> **Requirement**
Copy out each line below in which the string "Create" appears.
Content starts
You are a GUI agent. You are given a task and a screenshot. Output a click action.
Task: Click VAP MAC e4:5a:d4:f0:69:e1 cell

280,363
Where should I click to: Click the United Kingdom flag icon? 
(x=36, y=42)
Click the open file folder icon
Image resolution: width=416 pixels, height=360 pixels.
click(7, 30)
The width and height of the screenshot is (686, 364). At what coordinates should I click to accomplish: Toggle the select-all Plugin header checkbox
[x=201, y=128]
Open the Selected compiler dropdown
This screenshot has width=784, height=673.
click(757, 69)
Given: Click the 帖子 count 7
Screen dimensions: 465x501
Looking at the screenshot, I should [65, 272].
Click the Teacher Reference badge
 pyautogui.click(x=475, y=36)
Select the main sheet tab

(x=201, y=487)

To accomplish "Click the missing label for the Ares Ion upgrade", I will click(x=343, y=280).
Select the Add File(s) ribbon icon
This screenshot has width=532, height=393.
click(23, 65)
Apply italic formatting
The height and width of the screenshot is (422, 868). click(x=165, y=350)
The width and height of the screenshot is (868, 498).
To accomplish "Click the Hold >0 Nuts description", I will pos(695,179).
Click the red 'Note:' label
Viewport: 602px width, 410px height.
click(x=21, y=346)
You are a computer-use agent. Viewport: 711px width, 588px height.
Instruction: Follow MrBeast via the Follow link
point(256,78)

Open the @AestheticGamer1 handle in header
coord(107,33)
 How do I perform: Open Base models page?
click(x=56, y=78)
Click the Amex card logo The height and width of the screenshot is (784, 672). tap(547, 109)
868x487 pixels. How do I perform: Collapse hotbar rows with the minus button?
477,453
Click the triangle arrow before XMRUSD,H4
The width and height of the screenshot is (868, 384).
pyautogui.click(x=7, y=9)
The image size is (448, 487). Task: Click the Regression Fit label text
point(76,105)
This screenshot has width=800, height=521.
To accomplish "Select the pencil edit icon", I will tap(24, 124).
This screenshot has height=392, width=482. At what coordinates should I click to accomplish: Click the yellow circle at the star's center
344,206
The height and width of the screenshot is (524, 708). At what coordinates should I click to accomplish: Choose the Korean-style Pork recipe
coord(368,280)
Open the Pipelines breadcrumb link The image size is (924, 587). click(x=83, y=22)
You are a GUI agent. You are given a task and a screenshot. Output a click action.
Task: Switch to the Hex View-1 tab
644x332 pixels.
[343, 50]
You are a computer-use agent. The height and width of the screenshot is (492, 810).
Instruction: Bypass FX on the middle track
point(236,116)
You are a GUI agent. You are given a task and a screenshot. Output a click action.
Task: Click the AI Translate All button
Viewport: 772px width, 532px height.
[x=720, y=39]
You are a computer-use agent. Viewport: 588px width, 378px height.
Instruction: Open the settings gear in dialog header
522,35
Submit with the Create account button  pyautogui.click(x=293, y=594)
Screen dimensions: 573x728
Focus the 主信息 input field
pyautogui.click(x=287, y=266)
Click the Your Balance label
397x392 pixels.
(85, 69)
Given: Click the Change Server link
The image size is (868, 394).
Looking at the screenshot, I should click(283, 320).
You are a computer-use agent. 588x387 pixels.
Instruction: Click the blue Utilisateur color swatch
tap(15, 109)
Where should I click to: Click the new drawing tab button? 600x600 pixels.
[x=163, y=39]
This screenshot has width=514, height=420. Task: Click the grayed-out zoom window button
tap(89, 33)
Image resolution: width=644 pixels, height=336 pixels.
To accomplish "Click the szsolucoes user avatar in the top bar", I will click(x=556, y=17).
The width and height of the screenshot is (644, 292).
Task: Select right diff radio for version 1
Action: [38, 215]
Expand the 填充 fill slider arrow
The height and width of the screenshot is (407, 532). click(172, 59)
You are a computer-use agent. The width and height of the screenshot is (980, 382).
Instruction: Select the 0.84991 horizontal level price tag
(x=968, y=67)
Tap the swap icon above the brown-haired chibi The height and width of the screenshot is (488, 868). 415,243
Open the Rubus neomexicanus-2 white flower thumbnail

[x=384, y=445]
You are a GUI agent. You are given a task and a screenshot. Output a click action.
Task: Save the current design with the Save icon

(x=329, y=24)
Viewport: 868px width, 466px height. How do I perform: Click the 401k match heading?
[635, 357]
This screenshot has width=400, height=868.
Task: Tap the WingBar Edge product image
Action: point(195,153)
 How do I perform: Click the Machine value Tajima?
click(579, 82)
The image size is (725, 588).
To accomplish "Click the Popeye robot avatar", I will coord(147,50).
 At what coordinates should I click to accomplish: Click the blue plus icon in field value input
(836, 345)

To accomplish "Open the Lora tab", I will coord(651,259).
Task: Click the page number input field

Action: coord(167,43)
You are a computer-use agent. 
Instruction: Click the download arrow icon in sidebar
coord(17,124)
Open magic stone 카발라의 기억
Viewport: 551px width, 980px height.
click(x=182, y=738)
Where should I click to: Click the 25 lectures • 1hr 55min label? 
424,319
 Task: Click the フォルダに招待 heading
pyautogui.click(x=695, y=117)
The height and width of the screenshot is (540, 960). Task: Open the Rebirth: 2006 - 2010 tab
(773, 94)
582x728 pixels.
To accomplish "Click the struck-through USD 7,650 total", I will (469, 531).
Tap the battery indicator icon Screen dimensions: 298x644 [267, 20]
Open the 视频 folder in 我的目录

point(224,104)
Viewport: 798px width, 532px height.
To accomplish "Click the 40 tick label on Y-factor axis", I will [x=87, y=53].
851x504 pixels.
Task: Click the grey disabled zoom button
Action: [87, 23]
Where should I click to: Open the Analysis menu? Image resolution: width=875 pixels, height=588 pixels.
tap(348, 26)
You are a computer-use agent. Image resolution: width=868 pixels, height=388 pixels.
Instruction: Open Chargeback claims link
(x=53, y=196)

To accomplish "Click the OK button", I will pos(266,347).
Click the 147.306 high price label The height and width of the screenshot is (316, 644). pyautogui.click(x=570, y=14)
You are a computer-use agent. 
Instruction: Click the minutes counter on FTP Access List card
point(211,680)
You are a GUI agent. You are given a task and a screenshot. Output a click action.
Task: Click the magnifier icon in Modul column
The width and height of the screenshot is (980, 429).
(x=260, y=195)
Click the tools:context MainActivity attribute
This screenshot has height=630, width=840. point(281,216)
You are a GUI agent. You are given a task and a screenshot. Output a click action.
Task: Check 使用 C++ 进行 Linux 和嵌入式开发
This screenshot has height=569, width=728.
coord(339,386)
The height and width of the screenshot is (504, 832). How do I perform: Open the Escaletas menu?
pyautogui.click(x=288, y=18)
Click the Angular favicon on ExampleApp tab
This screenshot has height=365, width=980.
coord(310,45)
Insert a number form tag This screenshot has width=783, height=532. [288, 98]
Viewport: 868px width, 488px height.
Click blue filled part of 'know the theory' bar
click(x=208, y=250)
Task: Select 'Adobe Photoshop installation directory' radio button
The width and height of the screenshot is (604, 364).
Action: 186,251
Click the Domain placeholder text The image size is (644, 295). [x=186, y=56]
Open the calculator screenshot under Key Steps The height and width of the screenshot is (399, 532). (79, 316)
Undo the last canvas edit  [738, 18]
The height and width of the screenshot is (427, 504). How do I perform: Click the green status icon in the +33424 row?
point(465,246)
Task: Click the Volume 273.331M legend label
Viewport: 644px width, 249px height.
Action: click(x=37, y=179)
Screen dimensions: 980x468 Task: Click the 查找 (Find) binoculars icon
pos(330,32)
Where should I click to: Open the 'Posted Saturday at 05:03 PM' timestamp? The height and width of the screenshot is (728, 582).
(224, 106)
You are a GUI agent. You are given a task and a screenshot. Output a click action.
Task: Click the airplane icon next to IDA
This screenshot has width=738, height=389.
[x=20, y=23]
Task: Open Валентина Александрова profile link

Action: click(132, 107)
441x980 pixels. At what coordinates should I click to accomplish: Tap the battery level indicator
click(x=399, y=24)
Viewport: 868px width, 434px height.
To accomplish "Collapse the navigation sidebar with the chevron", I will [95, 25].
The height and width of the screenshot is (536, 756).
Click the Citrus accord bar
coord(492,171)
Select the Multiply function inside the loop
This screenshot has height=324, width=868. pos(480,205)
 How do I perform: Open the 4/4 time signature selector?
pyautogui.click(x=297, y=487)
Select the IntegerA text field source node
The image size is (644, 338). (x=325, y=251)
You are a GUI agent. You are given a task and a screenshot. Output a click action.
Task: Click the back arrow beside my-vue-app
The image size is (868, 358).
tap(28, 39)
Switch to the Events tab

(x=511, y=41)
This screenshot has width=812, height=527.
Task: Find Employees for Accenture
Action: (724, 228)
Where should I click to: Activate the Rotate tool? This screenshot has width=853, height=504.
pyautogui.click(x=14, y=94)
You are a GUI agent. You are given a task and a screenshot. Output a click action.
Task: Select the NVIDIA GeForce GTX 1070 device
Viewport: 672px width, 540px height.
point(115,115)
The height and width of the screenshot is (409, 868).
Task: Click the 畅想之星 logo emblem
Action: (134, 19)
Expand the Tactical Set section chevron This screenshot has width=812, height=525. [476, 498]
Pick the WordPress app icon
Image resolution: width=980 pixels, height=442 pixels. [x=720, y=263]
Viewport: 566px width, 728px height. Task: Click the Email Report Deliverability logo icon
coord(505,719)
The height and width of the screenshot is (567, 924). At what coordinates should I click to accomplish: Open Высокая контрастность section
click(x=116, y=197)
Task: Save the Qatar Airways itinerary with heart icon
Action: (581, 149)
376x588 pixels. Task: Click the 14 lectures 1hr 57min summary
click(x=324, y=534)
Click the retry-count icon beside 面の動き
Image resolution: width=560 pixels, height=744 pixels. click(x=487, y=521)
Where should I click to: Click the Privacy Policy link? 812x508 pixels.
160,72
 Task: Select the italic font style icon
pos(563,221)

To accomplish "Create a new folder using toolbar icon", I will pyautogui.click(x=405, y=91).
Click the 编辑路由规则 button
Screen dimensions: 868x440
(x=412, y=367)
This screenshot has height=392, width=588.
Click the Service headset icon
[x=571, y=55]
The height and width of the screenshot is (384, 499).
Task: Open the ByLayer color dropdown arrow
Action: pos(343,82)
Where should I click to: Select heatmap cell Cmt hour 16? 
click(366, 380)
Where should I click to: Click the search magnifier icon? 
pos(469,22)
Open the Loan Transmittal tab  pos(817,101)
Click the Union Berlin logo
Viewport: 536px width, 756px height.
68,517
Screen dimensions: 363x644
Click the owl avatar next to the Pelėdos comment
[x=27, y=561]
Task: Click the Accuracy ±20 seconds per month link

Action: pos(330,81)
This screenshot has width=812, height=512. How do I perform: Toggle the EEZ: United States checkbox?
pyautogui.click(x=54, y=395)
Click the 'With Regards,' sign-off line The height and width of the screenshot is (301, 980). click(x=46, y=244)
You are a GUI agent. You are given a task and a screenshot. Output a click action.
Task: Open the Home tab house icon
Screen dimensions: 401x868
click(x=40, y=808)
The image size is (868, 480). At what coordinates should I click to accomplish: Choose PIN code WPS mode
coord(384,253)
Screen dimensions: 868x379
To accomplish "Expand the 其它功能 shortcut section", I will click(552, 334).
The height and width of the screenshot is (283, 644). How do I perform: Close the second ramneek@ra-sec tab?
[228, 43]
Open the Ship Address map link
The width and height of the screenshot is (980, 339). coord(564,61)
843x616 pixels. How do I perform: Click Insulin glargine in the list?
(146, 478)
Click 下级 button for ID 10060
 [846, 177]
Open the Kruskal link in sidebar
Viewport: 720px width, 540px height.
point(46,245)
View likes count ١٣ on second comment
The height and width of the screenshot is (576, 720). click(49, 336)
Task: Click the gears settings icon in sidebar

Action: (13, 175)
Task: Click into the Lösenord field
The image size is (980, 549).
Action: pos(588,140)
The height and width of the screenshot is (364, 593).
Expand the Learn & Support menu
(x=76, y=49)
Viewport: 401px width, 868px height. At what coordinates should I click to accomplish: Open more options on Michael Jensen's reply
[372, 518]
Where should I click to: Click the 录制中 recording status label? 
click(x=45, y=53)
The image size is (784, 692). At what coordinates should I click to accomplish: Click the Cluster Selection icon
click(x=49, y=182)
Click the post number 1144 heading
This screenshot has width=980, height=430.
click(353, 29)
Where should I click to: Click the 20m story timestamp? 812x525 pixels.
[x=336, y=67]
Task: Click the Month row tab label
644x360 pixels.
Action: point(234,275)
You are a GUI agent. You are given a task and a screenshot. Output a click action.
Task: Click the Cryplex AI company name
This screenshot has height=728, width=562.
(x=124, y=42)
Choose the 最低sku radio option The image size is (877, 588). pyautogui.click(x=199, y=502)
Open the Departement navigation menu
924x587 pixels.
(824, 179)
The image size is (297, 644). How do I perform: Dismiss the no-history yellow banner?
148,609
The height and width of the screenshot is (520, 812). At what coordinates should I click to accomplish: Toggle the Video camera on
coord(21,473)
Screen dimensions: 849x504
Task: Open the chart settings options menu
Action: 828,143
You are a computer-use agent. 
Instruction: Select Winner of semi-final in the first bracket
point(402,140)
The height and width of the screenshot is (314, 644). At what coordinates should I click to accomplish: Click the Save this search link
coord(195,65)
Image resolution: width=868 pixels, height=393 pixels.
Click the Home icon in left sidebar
Content ends
> **Answer section**
Submit with the Create account button  pyautogui.click(x=293, y=594)
To accomplish "Create a new folder using toolbar icon", I will pyautogui.click(x=405, y=91).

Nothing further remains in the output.